Essa habilidade de transformar simbologias religiosas em metáforas de paixão foram seu principal trunfo, e lhe renderiam um repertório que influenciaria diretamente gente tão diferente quanto o grunge Kurt Cobain, o barroco Nick Cave e o operístico Rufus Wainwright, entre outros.

E obviamente, havia a voz: primeiro algo fanhosa, como se pode ouvir nos primeiros discos e no registro ao vivo na Ilha de Wight, de 1970: foi assim que registrou a balada "So long, Marianne", de seu álbum de estreia prosaicamente batizado "Songs of Leonard Cohen", de 1967. Marianne fora sua primeira musa, e era de quem se despedia prometendo sorrir algum outro dia no refrão.

Tal doçura também existia no sincero arrependimento que demonstrava por ter admitido um dia que "Chelsea Hotel #2" (de "New Skin for Old Ceremony", de 1974), uma ode ao sexo descomplicado, tinha sido inspirada numa noite com Janis Joplin. "Uma revelação deselegante", comentaria ele depois.

Era uma voz que ganhou gradativa profundeza, tornando-se um barítono quente e áspero, com graves lúgubres à primeira audição, mas que na verdade intencionavam se aproximar de uma declamação cálida, em que inúmeros versos imploravam por nudez, como se o sexo fosse a única transcendência possível, como em "Ain't no cure for love". A sonoridade se encaixava perfeitamente com o ar de veterano, os cabelos grisalhos, uma espécie de Dustin Hoffman envelhecido, um profeta gentil e doce, vindo de outras eras para transformar rock em literatura.

Não era um compositor exatamente prolífico. Admitiu diversas vezes que suas composições eram rascunhadas por meses e às vezes anos, com cuidado e rigor, o que o levou a pérolas como "Dance me to the end of love", "Anthem" e "Tower of song". Mas também por isso experimentou longos hiatos nos 50 anos de sua carreira, de onde saíram apenas 14 discos.

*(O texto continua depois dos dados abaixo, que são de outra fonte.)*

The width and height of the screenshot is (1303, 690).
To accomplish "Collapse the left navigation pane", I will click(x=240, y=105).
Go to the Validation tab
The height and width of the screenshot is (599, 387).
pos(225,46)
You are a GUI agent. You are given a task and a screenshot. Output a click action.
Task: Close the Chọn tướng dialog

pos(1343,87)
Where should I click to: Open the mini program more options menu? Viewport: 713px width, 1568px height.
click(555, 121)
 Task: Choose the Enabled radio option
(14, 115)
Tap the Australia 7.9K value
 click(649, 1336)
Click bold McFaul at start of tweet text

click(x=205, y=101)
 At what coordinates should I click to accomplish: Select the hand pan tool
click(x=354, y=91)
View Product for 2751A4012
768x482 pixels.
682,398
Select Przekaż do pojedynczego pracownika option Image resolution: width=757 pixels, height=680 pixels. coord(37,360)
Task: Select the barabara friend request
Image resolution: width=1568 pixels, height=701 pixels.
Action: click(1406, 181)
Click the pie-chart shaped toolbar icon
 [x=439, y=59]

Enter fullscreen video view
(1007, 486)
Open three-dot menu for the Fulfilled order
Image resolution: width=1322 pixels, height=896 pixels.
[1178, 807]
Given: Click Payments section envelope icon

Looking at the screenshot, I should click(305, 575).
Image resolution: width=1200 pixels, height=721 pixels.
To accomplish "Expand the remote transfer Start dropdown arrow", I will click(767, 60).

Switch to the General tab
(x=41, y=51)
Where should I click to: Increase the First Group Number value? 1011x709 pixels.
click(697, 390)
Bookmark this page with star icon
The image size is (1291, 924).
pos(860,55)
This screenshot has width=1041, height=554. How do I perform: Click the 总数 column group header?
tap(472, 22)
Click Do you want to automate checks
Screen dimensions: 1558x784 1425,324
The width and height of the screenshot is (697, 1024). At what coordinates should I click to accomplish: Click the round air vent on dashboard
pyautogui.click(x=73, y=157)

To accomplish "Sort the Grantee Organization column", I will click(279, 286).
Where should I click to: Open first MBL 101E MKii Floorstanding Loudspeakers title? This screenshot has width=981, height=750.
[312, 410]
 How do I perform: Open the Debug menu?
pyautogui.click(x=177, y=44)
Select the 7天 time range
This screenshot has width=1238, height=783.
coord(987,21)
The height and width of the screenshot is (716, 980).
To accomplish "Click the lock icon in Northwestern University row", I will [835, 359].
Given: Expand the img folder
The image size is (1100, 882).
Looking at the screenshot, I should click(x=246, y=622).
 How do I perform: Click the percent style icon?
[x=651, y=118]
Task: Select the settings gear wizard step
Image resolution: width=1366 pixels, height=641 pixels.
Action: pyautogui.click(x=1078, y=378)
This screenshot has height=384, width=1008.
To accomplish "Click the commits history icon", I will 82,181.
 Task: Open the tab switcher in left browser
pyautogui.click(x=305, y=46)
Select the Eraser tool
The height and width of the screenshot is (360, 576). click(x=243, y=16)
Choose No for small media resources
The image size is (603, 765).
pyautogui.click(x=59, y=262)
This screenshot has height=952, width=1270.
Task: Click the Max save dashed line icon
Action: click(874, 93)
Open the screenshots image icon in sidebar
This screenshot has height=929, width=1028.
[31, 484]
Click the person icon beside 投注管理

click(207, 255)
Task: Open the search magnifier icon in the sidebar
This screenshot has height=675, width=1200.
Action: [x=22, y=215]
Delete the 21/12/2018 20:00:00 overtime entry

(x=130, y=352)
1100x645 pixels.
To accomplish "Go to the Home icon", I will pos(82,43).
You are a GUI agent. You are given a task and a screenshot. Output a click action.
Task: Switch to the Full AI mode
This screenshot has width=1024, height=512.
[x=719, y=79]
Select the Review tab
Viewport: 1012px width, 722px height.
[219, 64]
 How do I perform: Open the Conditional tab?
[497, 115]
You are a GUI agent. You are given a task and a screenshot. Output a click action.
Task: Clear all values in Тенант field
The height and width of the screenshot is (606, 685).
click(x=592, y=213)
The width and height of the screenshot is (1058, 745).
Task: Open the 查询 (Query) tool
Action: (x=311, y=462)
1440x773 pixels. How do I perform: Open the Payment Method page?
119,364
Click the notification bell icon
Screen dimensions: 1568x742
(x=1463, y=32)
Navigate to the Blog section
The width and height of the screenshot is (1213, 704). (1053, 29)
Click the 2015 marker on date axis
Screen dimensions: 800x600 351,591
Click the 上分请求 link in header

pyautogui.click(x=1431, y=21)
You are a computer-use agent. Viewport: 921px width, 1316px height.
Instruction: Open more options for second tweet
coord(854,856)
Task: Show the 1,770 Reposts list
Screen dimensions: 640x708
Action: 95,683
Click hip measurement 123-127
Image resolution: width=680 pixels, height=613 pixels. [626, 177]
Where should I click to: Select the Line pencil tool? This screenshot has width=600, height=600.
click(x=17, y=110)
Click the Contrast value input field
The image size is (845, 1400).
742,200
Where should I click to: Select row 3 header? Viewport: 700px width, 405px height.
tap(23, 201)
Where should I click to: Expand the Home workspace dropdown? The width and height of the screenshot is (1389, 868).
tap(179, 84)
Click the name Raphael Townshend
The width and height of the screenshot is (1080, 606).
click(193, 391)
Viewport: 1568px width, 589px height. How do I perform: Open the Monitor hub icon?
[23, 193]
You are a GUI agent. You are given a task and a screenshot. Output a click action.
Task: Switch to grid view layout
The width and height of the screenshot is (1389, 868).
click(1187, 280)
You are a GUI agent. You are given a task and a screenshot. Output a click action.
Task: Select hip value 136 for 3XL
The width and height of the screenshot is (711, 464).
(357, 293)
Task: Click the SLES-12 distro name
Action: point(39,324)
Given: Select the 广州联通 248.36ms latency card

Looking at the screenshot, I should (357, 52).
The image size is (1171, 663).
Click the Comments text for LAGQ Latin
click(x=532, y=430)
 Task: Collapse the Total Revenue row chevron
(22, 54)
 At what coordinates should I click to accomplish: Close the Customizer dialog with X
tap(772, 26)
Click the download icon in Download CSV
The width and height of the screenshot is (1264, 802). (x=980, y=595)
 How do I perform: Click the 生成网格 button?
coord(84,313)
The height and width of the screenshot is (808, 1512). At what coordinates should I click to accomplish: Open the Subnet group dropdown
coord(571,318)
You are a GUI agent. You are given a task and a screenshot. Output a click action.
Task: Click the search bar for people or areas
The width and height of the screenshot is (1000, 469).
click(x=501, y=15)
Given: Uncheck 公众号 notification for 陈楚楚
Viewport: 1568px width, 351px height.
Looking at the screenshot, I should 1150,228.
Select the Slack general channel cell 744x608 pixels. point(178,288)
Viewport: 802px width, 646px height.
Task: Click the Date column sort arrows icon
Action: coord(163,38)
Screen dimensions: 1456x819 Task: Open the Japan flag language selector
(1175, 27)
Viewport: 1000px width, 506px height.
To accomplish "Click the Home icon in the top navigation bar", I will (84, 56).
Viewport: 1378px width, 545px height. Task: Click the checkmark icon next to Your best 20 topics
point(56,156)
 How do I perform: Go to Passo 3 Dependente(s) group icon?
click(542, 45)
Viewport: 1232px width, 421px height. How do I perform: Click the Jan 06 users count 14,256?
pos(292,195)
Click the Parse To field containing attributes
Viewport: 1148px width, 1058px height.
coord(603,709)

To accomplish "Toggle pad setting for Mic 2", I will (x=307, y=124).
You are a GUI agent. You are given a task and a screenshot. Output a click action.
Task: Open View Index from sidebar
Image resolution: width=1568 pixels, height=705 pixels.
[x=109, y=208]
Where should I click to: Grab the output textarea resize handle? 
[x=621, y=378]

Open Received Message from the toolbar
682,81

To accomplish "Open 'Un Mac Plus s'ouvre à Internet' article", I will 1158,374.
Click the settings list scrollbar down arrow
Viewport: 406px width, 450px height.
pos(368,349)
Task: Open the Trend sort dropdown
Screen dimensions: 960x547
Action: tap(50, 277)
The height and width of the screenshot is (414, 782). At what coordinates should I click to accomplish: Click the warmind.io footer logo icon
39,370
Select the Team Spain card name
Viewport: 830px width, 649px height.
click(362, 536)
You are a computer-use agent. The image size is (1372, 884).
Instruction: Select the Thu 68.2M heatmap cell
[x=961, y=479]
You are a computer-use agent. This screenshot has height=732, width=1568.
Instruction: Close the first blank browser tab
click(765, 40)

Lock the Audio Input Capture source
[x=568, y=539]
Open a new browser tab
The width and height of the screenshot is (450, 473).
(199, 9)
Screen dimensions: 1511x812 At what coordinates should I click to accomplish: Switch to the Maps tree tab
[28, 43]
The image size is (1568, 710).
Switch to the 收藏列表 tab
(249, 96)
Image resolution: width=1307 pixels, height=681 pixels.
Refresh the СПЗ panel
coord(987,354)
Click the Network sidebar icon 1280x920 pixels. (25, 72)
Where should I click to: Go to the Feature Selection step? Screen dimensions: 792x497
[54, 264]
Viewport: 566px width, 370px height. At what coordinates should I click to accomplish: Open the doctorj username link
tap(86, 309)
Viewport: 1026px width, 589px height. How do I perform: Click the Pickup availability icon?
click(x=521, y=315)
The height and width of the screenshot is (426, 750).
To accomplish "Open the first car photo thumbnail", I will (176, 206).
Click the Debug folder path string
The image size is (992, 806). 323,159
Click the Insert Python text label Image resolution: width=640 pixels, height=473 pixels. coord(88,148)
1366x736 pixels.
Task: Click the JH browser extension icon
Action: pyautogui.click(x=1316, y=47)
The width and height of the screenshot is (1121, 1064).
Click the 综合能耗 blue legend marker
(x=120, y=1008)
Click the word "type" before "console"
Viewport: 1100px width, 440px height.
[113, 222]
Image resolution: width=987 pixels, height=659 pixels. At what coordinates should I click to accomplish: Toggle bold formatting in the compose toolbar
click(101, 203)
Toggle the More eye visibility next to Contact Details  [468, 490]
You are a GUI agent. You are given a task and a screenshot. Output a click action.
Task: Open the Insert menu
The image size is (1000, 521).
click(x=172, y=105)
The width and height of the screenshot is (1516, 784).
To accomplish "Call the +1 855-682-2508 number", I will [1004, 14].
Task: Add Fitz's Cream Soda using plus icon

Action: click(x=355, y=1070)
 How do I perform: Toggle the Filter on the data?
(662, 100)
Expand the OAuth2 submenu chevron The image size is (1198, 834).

O intervalo mais célebre foi aquele que viveu de 2004, ano de lançamento de "Dear Heather", até "Old ideas", de 2012. Financeiramente quebrado devido a um golpe de uma ex-empresária, Cohen abandonou uma vida de monge budista, em que fora rebatizado como "Silêncio", e voltou às turnês em 2008. Enfileirou três discos ao vivo — entre eles, o valiosíssimo Live in London (2008) e o registro de 1970 em Wight — e em seguida fez as pazes com a inspiração: ofereceu ao público "Old ideas"(2012), "Popular problems" (2014) e, por fim, "You want it darker".

Este último é um álbum curto, cuja faixa-título parecia ser sua maneira de render o espírito, ao repetir os versos "Eis me aqui (em hebraico)/ estou pronto, Senhor (em inglês)." Morreu, ao que parece, com todas as contas acertadas. A última delas, com Marianne.

Quase quatro meses antes, soube que a ex-namorada sofria de leucemia terminal e mandou-lhe uma carta imersa em doçura e cumplicidade, divulgada depois pela família dela:

"(...) Acho que a seguirei muito em breve. Saiba que estou tão perto de você que, se estender sua mão, acredito que poderá tocar a minha. Você bem sabe que sempre a amei por sua beleza e sua sabedoria, mas não preciso me estender sobre isso, já que você sabe de tudo. Só quero lhe desejar uma boa viagem. Adeus, velha amiga. Todo o amor, a verei pelo caminho.”

Além da discografia, Leonard Cohen deixa dois filhos, Adam e Lorca, 13 volumes de poesia e dois romances.